**Extrait du document**:
════

Il
y a 10 ou 15 ans, le sujet dans les entreprises c'était encore de
"s'adapter au changement", et les consultants se spécialisaient en
"gestion du changement".
En clair, cela consistait à constater "l'accélération du changement" et à s'y adapter en mettant en place des "organisations flexibles", le "lean management", à supprimer les silos dans les organisations, jouer sur la transversalité, et créer l'organisation "boundaryless" (le truc de Jack Welch, à la tête de General Electric, et la grande tendance des livres de management en ...1995). Certains pensent encore être dans ce contexte. Ils se trompent.Tout ça ne suffit plus.
Aujourd'hui, et depuis quelques années maintenant, nous sommes passés à quelque chose de différent : ce qui provoque le changement, ce sont des chocs, des discontinuités, des surprises, des crises, le chaos, bref des trucs plus violents, plus subits, qu'on n'a pas vu venir assez tôt, et provoquent parfois des catastrophes. On ne s'étonne plus de voir disparaître du jour au lendemain des banques, des entreprises, et peut-être bientôt des Etats, des monnaies ( certains nous prédisent la fin de l'euro).
Ces mouvements viloents sont difficiles, voire impossibles, à anticiper.
La question, alors, n'est pas de s'adapter au changement, en croyant que cela consiste à chercher comment trouver une position stable aprés une modification anticipée de l'environnement ou du contexte concurrentiel. Non, cela relève plutôt de notre capacité à la resilience, consistant à s'adapter et à se relever d'un changement, d'une épreuve, aprés un choc. La question de vient alors : comment rendre nos entreprises et managers plus résilients? Comment être résilient et agile ?
Ce qui provoque les chocs, c'est ce que les auteurs appellent l' "environnement contextuel" (ouvrage sur le sujet ICI). Ce sont tous les phénomènes auxquels l'entreprise ne participe pas directement, mais qui ont une influence sur elle : les avancées et ruptures technologiques, le changement dans les conditions économiques et les tendances politiques, les ruptures dans les valeurs sociétales et les comportements. Quand ces évolutions sont lentes ou en petit nombre, l'entreprise y fait face et s'adapte. C'est quand le rythme de ces ruptures commence à dépasser les capacités d'adaptation que l'on va parler d'un phénomène de "turbulence"., voir d' "hyper turbulence". Ce moment de crise, genre une attaque terroriste sur vos usines, plonge alors l'entreprise et ses managers dans un état d'incertitude et de perturbation extrême, auquel elle va devoir répondre par des moyens inhabituels.

════

**Données recueillies**:
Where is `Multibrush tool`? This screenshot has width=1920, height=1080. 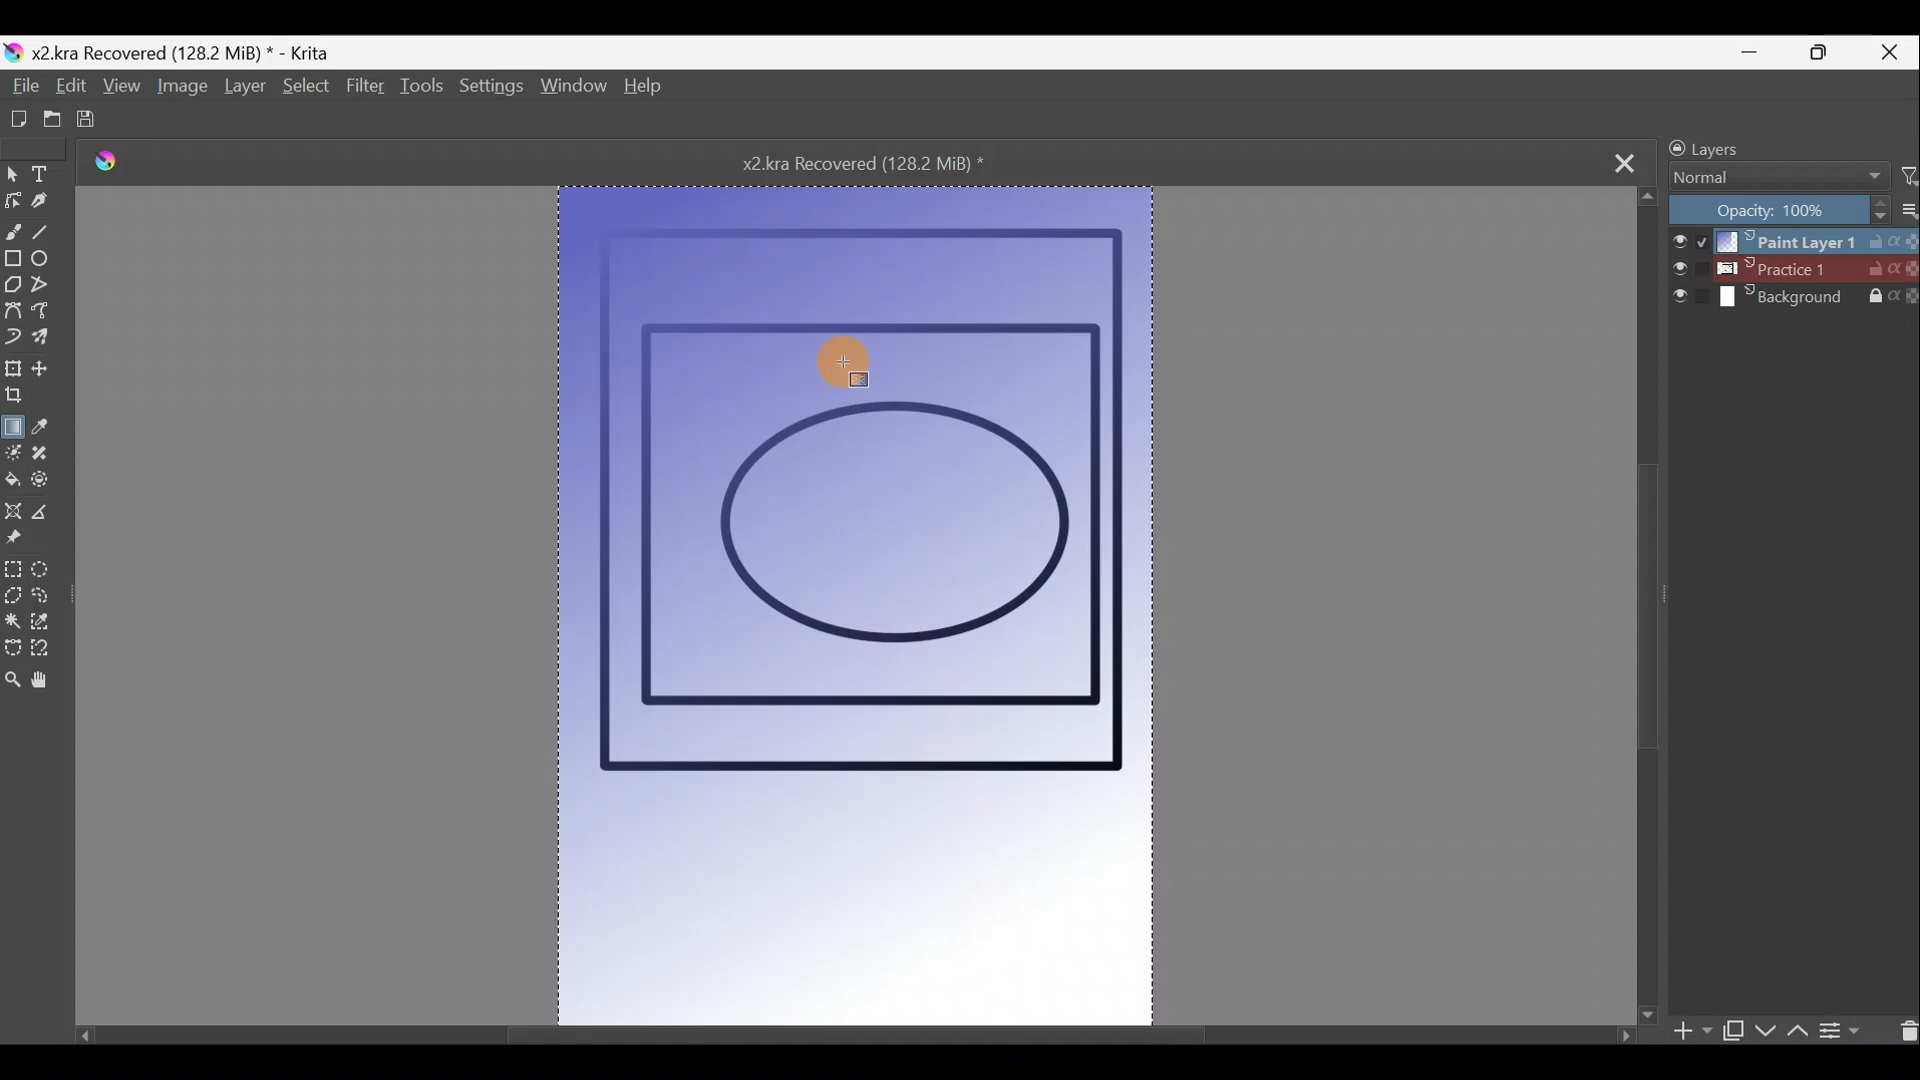
Multibrush tool is located at coordinates (47, 339).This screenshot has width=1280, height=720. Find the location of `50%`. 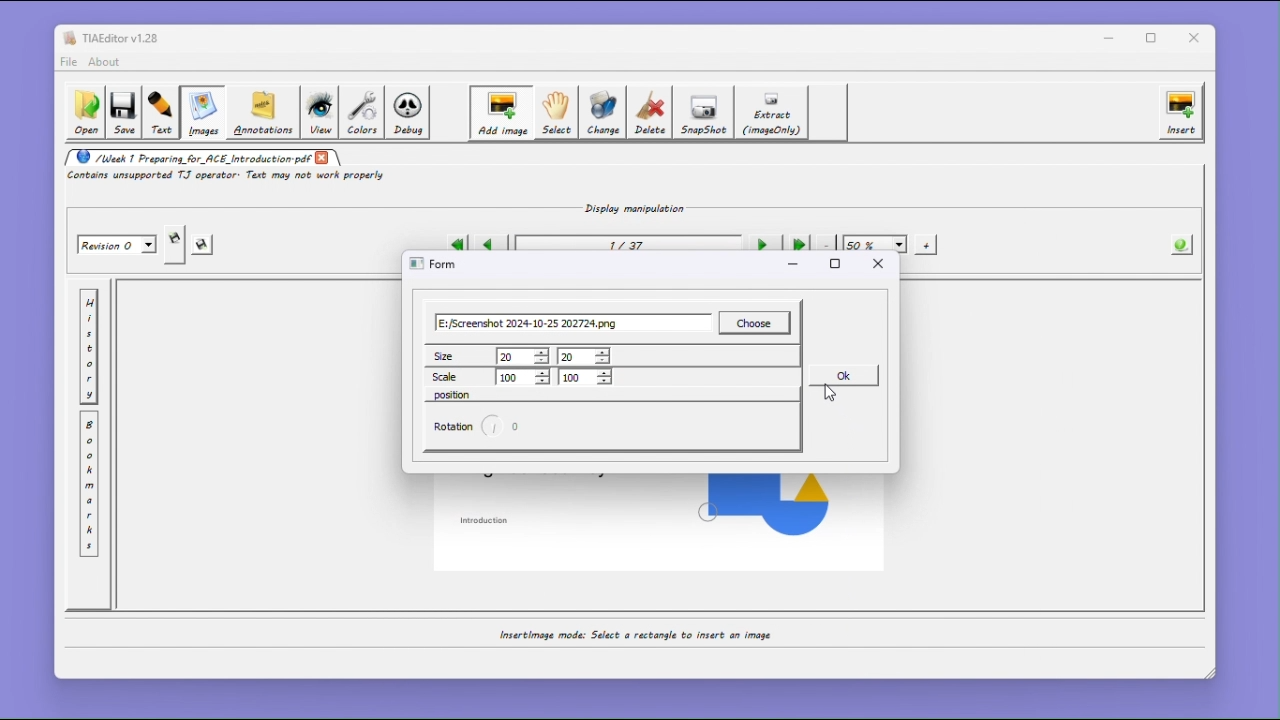

50% is located at coordinates (875, 244).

════

**Consignes**:
• a. Restituez tel quel le passage de l'extrait sur la résilience des entreprises qui débute aux mots « Ces mouvements viloents » et s'arrête après « résilient et agile ? ».
• b. Dans l'extrait sur la résilience des entreprises, quel nom les auteurs donnent-ils aux phénomènes auxquels l'entreprise ne participe pas directement mais qui ont une influence sur elle ?

**Réponses de l'exercice**:
• a.
Ces mouvements viloents sont difficiles, voire impossibles, à anticiper.
La question, alors, n'est pas de s'adapter au changement, en croyant que cela consiste à chercher comment trouver une position stable aprés une modification anticipée de l'environnement ou du contexte concurrentiel. Non, cela relève plutôt de notre capacité à la resilience, consistant à s'adapter et à se relever d'un changement, d'une épreuve, aprés un choc. La question de vient alors : comment rendre nos entreprises et managers plus résilients? Comment être résilient et agile ?

• b. L'« environnement contextuel ».